3.1 Le contexte
[20] Peu après le début du témoignage de la plaignante, l’avocate de la poursuite lui exhibe six courriels. Dès lors, elle les dépose en preuve[6], avec le consentement de l’avocat de la défense :
Me Emilie Desjardins-Bertrand
(…) Alors, je vous coterais tous les courriels sous P-1 en liasse et on va les passer un à un. Ça vous va, collègue?
Me Olivier Cusson
Ça me va[7]
(Notre soulignement)
[21] L’avocate de la poursuite questionne ensuite la plaignante sur chacun de ces courriels[8]. Notamment, elle la questionne sur :
▪ l’adresse courriel de l’expéditeur;
▪ ses propres adresses courriel;
▪ le fait que la copie déposée de ces courriels correspond à ceux qu’elle a reçus dans sa propre boîte courriel[9];
▪ le contenu de chacun;
▪ les raisons pour lesquelles elle les attribue à l’accusé; et
▪ les sentiments qu’ils provoquent chez elle.
[22] Jamais l’avocat de la défense ne formule quelque objection à leur égard, bien au contraire[10]. Il ne réagit pas lorsque la plaignante témoigne ne pas avoir imprimé elle‑même les copies déposées[11]. Il ne plaide pas leur inadmissibilité en preuve. Cet argument n’apparaît qu’en appel.
3.2 Le droit et la discussion
[23] Bien que le juge d’instance possède le pouvoir d’écarter une preuve inadmissible[12], il est de jurisprudence constante que, normalement, une partie doit formuler son objection à l’admissibilité d’une preuve au moment où l’autre partie la présente au Tribunal.
[24] Ainsi, dans une décision de 2008, la Cour d’appel de l’Ontario qualifie ce principe de banal (« trite law »)[13]. Elle l’exprime d’ailleurs dès 1992 dans R v Kutynec[14]. Elle y écrit qu’avant l’avènement de la Charte, aucune personne au courant des règles sur la conduite d’un procès criminel n’aurait suggéré qu’un accusé puisse s’objecter de façon routinière à l’admissibilité d’une preuve soumise par la poursuite après que celle‑ci ait déclaré sa preuve close. Elle ajoute qu’il s’avère évident que l’accusé doit formuler de telles objections avant ou au moment où la preuve est présentée. Elle conclut que cette proposition sensée s’applique même aux demandes d’exclusion de la preuve en vertu de la Charte[15].
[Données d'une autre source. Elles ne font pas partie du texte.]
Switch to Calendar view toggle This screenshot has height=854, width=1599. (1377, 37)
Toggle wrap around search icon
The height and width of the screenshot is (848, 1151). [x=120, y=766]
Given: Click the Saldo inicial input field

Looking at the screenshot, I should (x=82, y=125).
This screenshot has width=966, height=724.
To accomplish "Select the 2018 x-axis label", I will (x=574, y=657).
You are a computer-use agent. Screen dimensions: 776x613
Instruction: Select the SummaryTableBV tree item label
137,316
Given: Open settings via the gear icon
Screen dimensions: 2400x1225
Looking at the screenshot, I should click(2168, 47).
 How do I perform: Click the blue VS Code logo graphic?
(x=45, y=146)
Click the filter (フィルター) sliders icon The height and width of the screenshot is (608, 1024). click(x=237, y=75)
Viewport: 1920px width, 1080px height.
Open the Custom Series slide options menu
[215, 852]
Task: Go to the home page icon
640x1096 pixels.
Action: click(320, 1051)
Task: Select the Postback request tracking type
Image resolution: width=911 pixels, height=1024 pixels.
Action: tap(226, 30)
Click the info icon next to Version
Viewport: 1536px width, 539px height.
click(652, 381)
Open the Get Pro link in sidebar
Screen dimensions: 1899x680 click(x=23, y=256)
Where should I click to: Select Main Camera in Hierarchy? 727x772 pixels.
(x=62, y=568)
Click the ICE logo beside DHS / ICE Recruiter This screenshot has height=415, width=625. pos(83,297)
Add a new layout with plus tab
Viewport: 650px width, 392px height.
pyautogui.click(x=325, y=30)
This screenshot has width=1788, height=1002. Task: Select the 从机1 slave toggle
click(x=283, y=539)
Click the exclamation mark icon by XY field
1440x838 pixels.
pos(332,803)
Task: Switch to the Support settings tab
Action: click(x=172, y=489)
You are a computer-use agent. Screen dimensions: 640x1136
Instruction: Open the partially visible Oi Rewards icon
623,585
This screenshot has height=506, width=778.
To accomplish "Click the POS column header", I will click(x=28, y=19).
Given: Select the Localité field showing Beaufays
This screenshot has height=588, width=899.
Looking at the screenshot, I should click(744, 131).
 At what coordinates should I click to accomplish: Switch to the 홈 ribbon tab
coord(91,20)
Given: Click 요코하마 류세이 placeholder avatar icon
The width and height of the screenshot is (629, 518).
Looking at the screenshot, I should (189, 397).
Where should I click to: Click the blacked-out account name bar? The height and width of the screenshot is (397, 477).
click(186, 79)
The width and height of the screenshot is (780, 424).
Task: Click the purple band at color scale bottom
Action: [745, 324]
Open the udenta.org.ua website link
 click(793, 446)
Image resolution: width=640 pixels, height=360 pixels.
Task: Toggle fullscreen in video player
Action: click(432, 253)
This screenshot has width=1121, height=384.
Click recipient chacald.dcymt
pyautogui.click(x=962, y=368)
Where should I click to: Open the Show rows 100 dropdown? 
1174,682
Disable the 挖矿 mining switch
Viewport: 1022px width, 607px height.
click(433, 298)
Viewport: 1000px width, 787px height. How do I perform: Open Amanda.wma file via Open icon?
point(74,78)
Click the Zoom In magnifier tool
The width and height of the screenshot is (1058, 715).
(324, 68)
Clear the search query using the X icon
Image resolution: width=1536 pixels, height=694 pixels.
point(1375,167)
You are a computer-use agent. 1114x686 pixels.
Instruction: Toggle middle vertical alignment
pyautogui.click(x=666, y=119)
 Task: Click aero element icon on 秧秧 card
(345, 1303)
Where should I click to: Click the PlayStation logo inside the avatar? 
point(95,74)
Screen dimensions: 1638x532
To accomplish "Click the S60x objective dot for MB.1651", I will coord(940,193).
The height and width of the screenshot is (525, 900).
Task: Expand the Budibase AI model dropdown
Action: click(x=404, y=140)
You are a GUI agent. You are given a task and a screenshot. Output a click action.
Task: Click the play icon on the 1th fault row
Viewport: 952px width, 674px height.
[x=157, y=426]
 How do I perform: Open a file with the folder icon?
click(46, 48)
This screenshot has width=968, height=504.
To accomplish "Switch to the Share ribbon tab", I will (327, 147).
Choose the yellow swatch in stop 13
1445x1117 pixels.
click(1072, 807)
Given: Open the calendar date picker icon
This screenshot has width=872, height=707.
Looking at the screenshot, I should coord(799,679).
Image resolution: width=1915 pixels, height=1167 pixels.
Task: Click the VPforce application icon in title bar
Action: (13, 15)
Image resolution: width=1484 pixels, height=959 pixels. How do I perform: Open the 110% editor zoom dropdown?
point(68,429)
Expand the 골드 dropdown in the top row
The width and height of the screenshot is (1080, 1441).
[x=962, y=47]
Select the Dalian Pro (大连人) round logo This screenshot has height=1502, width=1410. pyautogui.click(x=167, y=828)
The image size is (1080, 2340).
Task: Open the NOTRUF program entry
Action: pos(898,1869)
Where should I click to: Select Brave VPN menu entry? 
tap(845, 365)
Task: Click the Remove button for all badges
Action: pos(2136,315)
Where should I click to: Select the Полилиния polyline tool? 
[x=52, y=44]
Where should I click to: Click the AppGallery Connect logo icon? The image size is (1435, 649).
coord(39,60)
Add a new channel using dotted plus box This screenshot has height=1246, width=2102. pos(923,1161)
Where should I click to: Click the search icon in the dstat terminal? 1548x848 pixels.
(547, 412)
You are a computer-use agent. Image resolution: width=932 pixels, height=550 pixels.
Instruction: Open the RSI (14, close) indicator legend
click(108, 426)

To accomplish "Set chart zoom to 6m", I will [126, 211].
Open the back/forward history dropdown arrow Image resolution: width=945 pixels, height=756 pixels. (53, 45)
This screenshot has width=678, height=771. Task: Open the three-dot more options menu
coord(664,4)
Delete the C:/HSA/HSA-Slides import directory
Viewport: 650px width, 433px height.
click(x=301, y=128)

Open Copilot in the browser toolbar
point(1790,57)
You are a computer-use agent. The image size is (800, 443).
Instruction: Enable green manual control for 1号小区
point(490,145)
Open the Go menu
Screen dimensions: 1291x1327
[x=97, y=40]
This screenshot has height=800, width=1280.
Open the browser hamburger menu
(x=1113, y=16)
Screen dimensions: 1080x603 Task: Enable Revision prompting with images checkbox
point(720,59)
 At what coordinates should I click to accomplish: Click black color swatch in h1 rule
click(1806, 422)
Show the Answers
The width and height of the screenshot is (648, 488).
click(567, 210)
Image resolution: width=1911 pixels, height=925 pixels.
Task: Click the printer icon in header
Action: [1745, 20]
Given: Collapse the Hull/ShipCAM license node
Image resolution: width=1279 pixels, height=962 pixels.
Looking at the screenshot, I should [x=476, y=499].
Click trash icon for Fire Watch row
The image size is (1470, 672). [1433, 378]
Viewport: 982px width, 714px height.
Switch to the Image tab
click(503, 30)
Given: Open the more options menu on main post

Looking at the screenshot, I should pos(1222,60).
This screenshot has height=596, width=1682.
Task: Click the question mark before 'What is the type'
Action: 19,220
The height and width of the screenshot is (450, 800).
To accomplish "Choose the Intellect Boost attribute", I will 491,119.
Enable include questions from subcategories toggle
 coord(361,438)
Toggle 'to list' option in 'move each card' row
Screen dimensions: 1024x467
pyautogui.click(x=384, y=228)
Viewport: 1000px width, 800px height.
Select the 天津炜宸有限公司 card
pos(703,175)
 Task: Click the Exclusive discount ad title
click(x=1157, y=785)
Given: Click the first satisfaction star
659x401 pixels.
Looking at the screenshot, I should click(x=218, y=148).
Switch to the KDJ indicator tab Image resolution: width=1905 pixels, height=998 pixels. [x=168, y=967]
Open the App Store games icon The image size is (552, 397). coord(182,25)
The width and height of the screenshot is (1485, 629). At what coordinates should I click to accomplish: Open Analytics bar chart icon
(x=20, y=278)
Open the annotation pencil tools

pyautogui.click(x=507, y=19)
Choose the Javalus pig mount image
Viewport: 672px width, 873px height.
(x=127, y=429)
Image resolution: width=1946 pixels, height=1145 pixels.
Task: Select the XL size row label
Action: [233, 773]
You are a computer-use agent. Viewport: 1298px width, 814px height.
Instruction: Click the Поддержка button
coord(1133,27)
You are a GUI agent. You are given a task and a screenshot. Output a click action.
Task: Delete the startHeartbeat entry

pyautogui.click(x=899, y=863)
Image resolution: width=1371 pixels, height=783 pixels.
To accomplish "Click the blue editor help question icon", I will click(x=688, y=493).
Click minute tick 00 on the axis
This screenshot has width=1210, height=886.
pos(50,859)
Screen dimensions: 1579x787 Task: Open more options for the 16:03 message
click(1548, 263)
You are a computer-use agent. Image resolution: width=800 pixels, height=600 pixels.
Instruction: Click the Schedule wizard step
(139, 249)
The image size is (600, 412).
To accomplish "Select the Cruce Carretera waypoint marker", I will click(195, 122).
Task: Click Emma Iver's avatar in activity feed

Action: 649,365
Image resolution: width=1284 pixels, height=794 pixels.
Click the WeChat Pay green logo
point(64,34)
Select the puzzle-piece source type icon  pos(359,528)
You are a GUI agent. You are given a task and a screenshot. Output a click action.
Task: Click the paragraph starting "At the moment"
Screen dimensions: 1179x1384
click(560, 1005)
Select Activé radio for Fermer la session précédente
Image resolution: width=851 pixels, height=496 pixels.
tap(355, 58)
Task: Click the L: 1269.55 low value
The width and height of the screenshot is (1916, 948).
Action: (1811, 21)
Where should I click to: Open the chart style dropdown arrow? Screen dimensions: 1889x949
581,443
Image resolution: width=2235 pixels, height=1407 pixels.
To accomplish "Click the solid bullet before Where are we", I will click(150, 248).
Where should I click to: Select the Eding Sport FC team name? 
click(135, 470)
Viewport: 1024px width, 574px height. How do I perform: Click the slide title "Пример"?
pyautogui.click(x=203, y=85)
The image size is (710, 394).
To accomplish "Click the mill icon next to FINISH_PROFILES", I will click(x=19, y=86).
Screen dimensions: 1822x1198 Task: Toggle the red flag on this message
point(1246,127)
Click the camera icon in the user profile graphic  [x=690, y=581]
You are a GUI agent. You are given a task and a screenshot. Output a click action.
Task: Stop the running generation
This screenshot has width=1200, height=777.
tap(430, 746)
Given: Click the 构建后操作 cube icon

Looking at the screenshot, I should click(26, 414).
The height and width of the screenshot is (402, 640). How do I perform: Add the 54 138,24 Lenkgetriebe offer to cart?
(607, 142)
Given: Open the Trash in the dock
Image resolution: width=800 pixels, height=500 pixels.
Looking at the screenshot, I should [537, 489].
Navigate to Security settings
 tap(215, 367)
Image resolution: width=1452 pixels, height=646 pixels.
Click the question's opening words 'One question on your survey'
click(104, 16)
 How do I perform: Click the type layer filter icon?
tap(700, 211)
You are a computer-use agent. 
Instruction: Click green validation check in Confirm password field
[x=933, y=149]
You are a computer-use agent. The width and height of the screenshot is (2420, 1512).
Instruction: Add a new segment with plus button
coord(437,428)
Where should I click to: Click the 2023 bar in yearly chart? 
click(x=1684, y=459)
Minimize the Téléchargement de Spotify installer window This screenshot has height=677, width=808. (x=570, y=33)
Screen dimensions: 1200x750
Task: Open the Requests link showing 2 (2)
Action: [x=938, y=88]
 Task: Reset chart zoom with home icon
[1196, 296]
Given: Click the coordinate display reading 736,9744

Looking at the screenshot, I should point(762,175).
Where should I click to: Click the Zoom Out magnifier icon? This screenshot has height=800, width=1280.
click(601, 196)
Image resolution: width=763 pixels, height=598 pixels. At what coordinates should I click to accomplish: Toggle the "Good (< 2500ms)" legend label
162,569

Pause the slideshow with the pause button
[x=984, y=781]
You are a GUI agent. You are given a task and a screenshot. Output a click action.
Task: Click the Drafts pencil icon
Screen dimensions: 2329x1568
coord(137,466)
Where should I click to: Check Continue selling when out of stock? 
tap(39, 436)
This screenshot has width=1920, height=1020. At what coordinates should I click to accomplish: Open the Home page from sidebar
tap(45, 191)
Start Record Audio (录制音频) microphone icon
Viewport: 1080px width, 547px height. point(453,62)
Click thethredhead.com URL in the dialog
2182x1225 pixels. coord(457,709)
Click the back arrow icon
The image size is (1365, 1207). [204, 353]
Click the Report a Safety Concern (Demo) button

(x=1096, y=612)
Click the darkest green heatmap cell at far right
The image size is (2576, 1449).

[25] Si tant est que ce soit nécessaire, la Cour explique qu’une conduite ordonnée et juste des procès criminels exige que la poursuite sache si la preuve qu’elle soumet sera reçue et considérée avant de déclarer sa preuve close :
14 Litigants, including the Crown, are entitled to know when they tender evidence whether the other side takes objection to the reception of that evidence. The orderly and fair operation of the criminal trial process requires that the Crown know before it completes its case whether the evidence it has tendered will be received and considered in determining the guilt of an accused. The ex post facto exclusion of evidence, during the trial, would render the trial process unwieldy at a minimum. In jury trials it could render the process inoperative.
(Notre soulignement)
[26] Plus récemment, la Cour d’appel du Québec rappelait ce principe[16], qu’elle avait déjà souligné plusieurs années auparavant[17].
[27] En l’espèce, la poursuite produit les courriels litigieux sans objection de l’accusé, voire avec son consentement. Celui-ci ne peut s’en plaindre en appel. L’autoriser à le faire serait injuste. En effet, si l’accusé s’en était plaint en temps opportun, la poursuite aurait facilement pu pallier à la carence qu’il invoque maintenant[18].
3.3 L’admissibilité des courriels
[28] L’accusé soulève une série d’éléments dont la poursuite n’a pas fait la preuve et qui rendrait le dépôt en preuve des courriels inadmissibles. En l’espèce, il a tort.
[29] Le fardeau de démontrer l’authenticité d’un courriel ne s’avère pas lourd[19]. Il s’agit simplement de soumettre certains éléments de preuve qui permettent de conclure que le document est bien ce qu’il paraît être[20]. Or, à l’audience de première instance, la plaignante reconnaît l’impression des courriels qui lui sont présentés comme étant une copie de ceux qu’elle a reçus dans sa boîte courriel, sans modifications[21].
[30] En l’espèce, cela suffisait compte tenu de la nature des documents. Dans les circonstances, il ne s’avère pas utile d’élaborer davantage sur cette question.